Exercise a:
Please reproduce the passage of the PDF text-extraction thread from "import PyPDF2" to "text += page.extract_text()".

Excerpted passage:
((

Comments (4)
Please provide some more details. What error are you getting? If any, how to reproduce it without dependencies on external tools/libraries? In your case, the output seems to be coming from logger_warning
only, which usually indicates some specification breach, but should not really affect the results.
from pypdf.
This is the simplest way to reproduce it. It works with the non-interactive file, but not with the interactive one.
import PyPDF2
def read_pdf_text(file_path):
# Open the PDF file
with open(file_path, 'rb') as file:
# Create a PDF reader object
reader = PyPDF2.PdfReader(file)
# Initialize an empty string to hold the text
text = ""
# Iterate through each page and extract text
for page_num in range(len(reader.pages)):
page = reader.pages[page_num]
text += page.extract_text()

))

Data for this exercise:
((

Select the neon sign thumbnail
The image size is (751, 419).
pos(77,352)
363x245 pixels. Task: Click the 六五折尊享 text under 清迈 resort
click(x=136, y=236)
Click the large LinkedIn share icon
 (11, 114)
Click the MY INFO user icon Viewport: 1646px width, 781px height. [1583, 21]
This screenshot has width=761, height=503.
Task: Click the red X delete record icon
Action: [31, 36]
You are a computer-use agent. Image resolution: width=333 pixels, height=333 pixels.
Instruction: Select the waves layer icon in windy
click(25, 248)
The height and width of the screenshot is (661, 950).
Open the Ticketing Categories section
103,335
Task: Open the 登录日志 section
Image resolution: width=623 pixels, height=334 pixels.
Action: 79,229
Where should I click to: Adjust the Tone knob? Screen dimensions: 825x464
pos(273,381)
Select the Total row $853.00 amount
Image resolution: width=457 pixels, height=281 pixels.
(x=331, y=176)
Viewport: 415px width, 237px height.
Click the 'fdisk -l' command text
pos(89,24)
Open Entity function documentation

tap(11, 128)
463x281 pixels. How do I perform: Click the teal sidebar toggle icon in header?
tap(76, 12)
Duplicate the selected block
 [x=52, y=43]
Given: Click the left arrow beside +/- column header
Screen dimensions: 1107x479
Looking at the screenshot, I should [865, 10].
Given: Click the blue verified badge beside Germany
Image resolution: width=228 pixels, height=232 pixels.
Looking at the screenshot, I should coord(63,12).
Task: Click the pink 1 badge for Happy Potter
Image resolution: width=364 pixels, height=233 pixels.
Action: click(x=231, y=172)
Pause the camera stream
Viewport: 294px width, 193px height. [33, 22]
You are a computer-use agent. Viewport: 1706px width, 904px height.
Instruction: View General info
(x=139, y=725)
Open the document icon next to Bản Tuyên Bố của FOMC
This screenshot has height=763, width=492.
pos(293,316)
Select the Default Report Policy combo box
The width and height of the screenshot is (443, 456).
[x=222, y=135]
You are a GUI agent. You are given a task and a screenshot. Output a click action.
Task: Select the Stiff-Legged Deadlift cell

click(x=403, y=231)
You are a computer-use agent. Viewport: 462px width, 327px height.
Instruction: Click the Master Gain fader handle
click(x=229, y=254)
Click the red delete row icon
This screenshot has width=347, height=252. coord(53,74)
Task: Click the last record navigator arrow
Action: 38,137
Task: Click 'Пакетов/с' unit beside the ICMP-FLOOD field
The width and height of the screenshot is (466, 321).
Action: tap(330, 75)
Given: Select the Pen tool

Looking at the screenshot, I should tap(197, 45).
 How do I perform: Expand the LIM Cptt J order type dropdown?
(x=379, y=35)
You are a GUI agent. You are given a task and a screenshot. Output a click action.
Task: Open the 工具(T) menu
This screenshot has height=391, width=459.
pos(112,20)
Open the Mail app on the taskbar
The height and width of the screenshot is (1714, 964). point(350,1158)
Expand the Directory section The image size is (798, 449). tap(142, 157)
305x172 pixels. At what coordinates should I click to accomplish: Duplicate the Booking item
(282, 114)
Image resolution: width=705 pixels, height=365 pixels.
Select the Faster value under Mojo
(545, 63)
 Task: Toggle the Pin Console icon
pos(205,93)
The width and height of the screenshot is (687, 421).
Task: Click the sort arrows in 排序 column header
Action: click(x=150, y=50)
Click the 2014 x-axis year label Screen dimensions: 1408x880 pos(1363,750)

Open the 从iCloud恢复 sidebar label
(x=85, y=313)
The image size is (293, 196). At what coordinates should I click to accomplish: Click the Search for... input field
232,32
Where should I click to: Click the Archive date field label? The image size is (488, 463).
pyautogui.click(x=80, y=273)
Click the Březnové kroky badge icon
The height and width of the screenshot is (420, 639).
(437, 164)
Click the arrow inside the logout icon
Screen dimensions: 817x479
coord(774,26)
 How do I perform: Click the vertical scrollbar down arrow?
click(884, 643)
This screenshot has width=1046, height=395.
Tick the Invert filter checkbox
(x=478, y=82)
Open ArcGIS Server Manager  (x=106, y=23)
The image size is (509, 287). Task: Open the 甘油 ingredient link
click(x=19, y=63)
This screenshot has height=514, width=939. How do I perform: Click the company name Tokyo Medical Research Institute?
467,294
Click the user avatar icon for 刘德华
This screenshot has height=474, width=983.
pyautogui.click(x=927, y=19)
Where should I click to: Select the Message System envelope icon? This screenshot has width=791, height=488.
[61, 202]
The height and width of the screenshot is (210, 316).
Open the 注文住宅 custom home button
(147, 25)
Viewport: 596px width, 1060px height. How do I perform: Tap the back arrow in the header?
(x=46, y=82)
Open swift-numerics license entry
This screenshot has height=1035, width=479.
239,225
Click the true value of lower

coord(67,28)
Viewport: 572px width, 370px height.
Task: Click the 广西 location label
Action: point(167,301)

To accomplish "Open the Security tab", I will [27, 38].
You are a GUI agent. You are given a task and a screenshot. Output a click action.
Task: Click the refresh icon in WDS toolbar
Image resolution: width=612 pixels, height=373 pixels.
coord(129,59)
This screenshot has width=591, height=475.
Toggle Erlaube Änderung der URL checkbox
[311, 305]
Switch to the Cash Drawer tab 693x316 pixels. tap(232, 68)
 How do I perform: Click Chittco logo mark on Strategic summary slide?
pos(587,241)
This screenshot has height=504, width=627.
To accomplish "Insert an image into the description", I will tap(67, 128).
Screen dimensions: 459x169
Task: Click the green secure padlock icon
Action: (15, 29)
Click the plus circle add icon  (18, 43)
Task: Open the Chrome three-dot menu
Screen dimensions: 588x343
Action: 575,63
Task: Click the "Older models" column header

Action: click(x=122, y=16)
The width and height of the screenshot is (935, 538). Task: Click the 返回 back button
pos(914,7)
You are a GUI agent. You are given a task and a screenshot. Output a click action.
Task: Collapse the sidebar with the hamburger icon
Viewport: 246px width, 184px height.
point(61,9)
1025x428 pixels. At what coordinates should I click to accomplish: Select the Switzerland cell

))

Exercise b:
Count the lines in the entries that contain the string "badge", with case mattering, and give only that number.

Written reply a:
import PyPDF2
def read_pdf_text(file_path):
# Open the PDF file
with open(file_path, 'rb') as file:
# Create a PDF reader object
reader = PyPDF2.PdfReader(file)
# Initialize an empty string to hold the text
text = ""
# Iterate through each page and extract text
for page_num in range(len(reader.pages)):
page = reader.pages[page_num]
text += page.extract_text()

Written reply b:
3